Ver a Joana vivir tan bien le resultaba insoportable.
Ahora que Héctor tampoco la apoyaba, no le quedaba más opción que buscarse la vida por sí misma.
De todas formas, todavía tenía el apellido de la familia Soto.
Con eso, en Mar Azul Urbano, le alcanzaba para abrirse muchas puertas.
No podía creer que Joana tuviera siempre tanta suerte.
Además, todavía contaba con Violeta Prieto.
...
Joana recibió la llamada cuando seguía en el estudio trabajando en sus bocetos de diseño.
Su primera reacción fue igual que la de Paulina.
—¿Cómo crees? No sabíamos nada hasta ahora. Además, nunca hemos tenido problemas grandes con esa fábrica de telas.
—Pero así están las cosas —Paulina le relató todo lo que acababa de suceder, sin guardarse ningún detalle.
El gesto de Joana se endureció de inmediato.
—Lo mejor es que regresen tú y el señor Enzo.

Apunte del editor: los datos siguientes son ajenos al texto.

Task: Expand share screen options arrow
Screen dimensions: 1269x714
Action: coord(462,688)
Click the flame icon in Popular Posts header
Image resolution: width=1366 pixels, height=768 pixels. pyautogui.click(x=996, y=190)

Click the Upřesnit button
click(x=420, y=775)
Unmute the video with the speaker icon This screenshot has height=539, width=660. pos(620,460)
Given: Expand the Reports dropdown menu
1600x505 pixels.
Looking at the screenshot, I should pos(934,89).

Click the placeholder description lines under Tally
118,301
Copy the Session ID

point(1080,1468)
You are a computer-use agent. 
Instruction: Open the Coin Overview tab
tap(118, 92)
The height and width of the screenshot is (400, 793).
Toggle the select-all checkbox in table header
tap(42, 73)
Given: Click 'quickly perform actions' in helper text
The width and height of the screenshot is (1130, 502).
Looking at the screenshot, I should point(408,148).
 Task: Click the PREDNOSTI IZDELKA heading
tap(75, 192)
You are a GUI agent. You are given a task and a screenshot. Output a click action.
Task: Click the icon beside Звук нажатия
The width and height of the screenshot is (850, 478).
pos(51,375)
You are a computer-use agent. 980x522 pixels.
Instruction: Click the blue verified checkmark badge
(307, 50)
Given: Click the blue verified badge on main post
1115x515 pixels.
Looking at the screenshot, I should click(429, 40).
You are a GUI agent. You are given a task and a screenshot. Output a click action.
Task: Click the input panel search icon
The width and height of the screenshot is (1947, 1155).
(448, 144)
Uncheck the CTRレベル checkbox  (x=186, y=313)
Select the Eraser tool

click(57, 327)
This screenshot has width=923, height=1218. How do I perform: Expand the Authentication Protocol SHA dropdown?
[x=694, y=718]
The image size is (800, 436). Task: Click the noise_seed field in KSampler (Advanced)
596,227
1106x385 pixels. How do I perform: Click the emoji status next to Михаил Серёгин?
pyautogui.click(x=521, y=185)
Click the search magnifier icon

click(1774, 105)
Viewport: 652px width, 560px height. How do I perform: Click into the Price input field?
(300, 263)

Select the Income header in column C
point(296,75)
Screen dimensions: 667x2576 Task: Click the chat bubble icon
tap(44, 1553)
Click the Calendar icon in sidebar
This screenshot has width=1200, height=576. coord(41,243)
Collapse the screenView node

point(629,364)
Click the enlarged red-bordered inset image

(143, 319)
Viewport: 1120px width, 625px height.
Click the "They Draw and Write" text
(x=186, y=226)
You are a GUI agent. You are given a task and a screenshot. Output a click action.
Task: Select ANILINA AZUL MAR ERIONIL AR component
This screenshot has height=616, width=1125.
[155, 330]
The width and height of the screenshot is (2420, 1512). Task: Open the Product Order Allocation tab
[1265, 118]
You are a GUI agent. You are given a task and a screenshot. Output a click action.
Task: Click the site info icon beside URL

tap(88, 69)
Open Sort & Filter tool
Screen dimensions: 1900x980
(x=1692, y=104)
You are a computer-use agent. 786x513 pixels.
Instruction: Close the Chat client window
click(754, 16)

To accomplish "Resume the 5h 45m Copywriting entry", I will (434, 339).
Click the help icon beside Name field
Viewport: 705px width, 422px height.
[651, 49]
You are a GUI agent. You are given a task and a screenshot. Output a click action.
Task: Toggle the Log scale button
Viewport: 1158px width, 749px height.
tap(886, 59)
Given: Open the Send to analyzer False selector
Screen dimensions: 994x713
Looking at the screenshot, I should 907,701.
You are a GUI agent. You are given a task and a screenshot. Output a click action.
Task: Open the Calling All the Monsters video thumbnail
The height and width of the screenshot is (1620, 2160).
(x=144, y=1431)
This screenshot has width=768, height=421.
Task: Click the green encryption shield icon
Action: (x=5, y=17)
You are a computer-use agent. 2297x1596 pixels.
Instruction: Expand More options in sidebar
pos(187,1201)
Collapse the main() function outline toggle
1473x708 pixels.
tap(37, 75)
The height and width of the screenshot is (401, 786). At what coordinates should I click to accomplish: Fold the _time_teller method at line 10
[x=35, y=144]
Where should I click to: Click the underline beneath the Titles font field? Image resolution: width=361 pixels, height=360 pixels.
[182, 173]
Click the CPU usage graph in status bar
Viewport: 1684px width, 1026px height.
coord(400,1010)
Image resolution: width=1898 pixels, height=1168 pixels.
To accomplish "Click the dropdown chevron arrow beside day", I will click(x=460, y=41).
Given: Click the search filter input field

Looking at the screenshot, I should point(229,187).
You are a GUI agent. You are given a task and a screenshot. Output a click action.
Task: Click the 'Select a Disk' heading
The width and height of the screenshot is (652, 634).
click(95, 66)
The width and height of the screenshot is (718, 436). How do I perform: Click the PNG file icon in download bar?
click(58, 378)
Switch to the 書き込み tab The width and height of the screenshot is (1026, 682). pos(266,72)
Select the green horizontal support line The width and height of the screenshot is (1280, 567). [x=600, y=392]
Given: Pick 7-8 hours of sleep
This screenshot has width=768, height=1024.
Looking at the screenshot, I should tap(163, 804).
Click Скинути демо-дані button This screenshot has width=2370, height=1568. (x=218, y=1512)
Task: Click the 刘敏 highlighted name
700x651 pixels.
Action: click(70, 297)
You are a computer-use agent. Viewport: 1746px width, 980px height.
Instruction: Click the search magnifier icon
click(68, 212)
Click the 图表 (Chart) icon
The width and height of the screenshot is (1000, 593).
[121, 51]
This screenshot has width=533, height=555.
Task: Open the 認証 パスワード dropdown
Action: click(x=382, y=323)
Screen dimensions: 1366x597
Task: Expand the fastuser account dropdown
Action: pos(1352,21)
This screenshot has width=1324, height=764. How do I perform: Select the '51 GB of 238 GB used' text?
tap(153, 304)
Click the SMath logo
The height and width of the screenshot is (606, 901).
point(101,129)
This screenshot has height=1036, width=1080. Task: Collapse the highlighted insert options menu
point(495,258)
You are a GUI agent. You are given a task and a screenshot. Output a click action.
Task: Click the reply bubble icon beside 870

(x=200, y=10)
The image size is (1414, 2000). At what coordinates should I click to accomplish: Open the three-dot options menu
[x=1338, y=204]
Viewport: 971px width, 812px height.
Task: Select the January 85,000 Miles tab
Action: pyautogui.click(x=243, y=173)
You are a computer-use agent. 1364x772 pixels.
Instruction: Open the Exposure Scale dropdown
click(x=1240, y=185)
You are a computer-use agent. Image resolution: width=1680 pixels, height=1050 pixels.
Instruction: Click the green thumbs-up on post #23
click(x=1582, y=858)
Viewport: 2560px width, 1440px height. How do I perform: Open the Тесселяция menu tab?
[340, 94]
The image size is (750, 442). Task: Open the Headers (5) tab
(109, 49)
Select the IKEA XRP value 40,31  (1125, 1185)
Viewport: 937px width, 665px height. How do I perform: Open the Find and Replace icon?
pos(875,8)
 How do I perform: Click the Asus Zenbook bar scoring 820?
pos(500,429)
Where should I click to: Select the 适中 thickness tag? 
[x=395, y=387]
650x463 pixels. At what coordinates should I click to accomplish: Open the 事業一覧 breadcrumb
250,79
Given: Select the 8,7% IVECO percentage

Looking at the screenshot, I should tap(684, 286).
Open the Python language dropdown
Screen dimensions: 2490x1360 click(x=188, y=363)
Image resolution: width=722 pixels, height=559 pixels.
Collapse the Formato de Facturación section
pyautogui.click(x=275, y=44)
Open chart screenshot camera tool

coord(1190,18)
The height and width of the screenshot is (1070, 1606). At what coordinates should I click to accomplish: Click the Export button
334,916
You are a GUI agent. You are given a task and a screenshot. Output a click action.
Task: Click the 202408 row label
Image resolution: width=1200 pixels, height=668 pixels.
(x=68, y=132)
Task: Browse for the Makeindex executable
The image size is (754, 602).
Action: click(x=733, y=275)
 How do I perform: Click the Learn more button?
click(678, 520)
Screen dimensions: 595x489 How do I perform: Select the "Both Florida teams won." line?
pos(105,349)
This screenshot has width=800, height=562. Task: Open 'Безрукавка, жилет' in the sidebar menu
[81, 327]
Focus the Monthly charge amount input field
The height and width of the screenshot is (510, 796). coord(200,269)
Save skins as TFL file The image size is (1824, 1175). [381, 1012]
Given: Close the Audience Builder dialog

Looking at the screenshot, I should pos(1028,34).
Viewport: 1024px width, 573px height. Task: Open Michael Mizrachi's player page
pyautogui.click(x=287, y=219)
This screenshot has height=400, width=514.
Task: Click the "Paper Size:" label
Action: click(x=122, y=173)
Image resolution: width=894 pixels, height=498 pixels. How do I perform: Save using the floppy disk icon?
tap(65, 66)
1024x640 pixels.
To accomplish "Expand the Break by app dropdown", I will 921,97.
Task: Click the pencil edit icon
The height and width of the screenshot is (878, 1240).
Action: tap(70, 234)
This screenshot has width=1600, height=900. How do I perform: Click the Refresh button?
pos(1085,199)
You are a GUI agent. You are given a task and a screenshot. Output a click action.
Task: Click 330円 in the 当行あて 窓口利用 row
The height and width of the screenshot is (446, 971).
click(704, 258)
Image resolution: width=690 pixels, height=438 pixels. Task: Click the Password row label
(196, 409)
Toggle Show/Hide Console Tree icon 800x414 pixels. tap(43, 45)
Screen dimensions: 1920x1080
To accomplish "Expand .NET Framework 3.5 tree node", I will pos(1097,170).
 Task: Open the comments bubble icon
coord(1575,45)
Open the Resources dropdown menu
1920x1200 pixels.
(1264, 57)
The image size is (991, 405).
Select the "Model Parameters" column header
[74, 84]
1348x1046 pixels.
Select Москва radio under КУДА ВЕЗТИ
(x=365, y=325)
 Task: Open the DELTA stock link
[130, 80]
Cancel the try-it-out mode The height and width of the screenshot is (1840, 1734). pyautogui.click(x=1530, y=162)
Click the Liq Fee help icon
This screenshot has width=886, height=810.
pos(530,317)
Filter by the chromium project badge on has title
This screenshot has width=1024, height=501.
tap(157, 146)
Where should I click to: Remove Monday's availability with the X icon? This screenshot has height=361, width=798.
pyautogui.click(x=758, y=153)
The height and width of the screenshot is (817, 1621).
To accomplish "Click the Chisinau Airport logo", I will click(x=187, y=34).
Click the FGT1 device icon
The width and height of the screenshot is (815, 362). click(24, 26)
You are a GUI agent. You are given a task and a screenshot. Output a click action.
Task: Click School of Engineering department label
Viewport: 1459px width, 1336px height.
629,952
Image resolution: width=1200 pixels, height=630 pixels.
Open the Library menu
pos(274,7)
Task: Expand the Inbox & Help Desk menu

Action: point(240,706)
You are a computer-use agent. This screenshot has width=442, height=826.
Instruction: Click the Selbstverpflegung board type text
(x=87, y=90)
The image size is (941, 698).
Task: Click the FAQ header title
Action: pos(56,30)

No tiene caso quedarse allá, seguro Elías no va a cambiar de opinión.
Paulina dudó al contestar.
—Joana, el tipo se puso bien pesado. Yo siento que alguien le está moviendo los hilos. Digo, la penalización tampoco es poca cosa.
—Entiendo lo que dices. No te preocupes, yo voy a averiguar bien qué está pasando. Pero por ahora, lo urgente es encontrar otra fábrica de telas.
—De acuerdo, ya entendí.
Joana colgó la llamada.
El estudio tenía pedidos agendados hasta el año que viene.
Si de pronto se acababan las telas, eso sería un desastre.
Pensando rápido, decidió que tenía que llamar a Elías directamente.
—De todos modos te vamos a pagar la penalización, ¿para qué tanto drama?
Y de inmediato, colgó la llamada.
El pitido la sacó de quicio. Joana alejó el celular, sintiendo cómo el enojo le llenaba el pecho.
Se dejó caer en la silla, mirando la montaña de pedidos. Sentía que hasta las venas de la frente le latían.
Elías había dicho que la tela ya la había comprado otra persona.
Esa excusa le hizo pensar en alguien específico.
Aunque no podía asegurarlo, porque no tenía pruebas.
Pero no había tiempo para quedarse quieta. El asunto de la tela no podía esperar.
Joana repasó todos sus contactos en el celular, pero no encontró a nadie que pudiera ayudarla.
Paulina y Enzo llegaron poco después, con la intención de hablar justo de eso.
Tocaron la puerta del despacho y encontraron a Joana igual de preocupada.